-- Begin DATA LISTING --

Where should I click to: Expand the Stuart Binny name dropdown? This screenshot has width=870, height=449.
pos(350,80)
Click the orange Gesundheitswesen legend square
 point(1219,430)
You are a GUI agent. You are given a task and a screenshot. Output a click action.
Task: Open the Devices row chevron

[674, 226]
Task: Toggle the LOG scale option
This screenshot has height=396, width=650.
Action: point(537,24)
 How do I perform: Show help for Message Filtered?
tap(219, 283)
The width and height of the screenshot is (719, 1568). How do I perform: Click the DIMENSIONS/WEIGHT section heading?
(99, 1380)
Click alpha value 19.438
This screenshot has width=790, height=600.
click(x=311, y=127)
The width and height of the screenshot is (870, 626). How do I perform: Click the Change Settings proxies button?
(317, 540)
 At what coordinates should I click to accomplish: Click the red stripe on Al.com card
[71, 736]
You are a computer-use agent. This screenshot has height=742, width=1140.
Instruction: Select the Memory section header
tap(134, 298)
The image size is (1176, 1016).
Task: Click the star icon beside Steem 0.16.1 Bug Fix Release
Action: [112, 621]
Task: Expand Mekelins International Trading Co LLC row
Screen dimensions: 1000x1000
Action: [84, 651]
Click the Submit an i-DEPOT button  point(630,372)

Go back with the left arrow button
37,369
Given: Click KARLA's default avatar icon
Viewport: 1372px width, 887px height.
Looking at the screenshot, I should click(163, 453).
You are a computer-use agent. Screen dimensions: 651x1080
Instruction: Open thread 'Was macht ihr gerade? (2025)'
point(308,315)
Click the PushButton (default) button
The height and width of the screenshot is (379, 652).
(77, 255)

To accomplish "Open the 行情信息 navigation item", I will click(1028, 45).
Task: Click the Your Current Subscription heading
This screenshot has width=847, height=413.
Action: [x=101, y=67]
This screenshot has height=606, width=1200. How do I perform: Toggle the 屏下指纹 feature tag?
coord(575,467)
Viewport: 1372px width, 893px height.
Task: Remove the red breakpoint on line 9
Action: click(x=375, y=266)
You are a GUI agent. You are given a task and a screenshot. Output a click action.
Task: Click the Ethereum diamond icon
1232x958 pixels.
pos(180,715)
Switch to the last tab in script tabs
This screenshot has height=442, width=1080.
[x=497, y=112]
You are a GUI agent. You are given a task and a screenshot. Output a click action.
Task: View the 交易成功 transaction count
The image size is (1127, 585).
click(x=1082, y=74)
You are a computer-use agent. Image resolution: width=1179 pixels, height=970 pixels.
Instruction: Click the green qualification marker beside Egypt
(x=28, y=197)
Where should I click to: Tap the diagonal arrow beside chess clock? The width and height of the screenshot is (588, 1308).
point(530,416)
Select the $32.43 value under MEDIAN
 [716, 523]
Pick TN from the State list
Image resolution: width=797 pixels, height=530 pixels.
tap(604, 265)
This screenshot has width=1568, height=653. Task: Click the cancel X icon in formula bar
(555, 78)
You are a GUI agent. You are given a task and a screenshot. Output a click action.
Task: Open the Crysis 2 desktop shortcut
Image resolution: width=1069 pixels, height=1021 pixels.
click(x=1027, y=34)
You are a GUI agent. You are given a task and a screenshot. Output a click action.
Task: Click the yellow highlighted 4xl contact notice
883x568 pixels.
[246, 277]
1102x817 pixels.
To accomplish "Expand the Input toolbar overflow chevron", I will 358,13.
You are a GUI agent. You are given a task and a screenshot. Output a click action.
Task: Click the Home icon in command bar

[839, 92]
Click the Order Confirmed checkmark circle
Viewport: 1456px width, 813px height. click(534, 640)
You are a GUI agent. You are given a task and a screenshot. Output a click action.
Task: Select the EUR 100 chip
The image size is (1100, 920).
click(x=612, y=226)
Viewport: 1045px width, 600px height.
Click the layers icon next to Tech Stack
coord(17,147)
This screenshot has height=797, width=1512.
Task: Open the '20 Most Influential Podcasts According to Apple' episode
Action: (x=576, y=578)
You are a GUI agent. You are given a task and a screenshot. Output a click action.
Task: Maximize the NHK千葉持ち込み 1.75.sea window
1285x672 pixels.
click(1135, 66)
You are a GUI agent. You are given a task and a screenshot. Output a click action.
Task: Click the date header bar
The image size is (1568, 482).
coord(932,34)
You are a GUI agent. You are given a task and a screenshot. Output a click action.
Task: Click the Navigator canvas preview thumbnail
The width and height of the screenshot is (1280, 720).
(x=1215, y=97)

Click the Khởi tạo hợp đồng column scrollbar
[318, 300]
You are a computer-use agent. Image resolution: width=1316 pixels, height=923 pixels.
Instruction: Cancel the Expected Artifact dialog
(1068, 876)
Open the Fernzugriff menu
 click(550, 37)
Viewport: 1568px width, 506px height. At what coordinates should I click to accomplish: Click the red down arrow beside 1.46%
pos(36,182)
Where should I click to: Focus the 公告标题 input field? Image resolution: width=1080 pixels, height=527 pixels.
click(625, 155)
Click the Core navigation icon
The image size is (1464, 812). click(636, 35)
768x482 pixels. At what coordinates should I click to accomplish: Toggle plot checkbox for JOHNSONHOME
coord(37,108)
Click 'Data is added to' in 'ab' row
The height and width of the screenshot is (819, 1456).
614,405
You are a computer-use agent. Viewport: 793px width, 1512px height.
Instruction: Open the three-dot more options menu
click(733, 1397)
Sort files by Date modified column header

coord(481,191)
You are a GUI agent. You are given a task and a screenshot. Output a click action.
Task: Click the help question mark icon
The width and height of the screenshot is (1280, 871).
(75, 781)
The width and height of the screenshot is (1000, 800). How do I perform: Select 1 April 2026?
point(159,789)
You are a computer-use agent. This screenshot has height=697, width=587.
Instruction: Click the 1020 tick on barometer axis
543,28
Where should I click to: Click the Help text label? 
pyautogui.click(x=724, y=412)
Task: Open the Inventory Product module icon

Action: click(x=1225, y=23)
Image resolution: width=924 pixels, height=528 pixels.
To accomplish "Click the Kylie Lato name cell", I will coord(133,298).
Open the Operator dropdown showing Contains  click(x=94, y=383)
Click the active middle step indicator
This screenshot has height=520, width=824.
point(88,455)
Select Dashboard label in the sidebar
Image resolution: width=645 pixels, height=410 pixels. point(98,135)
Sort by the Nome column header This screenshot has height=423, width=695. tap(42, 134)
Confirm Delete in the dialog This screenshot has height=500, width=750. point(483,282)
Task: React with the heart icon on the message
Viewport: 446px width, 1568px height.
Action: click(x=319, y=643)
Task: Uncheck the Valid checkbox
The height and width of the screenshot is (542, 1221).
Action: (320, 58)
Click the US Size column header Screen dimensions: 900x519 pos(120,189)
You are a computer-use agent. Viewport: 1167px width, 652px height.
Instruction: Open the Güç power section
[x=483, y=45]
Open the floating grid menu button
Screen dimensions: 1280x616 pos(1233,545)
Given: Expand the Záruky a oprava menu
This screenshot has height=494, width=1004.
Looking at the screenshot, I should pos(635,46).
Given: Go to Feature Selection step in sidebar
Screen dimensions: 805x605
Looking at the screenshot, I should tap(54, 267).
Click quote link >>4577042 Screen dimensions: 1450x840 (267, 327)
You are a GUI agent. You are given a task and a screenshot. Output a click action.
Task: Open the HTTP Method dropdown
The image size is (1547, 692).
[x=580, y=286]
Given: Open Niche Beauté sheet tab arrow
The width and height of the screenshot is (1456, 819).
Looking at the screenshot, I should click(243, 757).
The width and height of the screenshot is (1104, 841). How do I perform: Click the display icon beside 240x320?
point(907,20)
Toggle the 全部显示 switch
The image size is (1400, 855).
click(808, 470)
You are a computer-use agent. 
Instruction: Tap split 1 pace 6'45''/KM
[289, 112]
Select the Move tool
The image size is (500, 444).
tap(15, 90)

-- End DATA LISTING --

- [WRITTEN TASK] Please give the lines of the records as a JSON list of strings, one string per line and no blank lines, starting at the line that contains "How do I perform: Show" and ending at the line that contains "Action: click(x=375, y=266)", both included.

- [WORKED SOLUTION]
[
  " How do I perform: Show help for Message Filtered?",
  "tap(219, 283)",
  "The width and height of the screenshot is (719, 1568). How do I perform: Click the DIMENSIONS/WEIGHT section heading?",
  "(99, 1380)",
  "Click alpha value 19.438",
  "This screenshot has width=790, height=600.",
  "click(x=311, y=127)",
  "The width and height of the screenshot is (870, 626). How do I perform: Click the Change Settings proxies button?",
  "(317, 540)",
  " At what coordinates should I click to accomplish: Click the red stripe on Al.com card",
  "[71, 736]",
  "You are a computer-use agent. This screenshot has height=742, width=1140.",
  "Instruction: Select the Memory section header",
  "tap(134, 298)",
  "The image size is (1176, 1016).",
  "Task: Click the star icon beside Steem 0.16.1 Bug Fix Release",
  "Action: [112, 621]",
  "Task: Expand Mekelins International Trading Co LLC row",
  "Screen dimensions: 1000x1000",
  "Action: [84, 651]",
  "Click the Submit an i-DEPOT button  point(630,372)",
  "Go back with the left arrow button",
  "37,369",
  "Given: Click KARLA's default avatar icon",
  "Viewport: 1372px width, 887px height.",
  "Looking at the screenshot, I should click(163, 453).",
  "You are a computer-use agent. Screen dimensions: 651x1080",
  "Instruction: Open thread 'Was macht ihr gerade? (2025)'",
  "point(308,315)",
  "Click the PushButton (default) button",
  "The height and width of the screenshot is (379, 652).",
  "(77, 255)",
  "To accomplish \"Open the 行情信息 navigation item\", I will click(1028, 45).",
  "Task: Click the Your Current Subscription heading",
  "This screenshot has width=847, height=413.",
  "Action: [x=101, y=67]",
  "This screenshot has height=606, width=1200. How do I perform: Toggle the 屏下指纹 feature tag?",
  "coord(575,467)",
  "Viewport: 1372px width, 893px height.",
  "Task: Remove the red breakpoint on line 9",
  "Action: click(x=375, y=266)"
]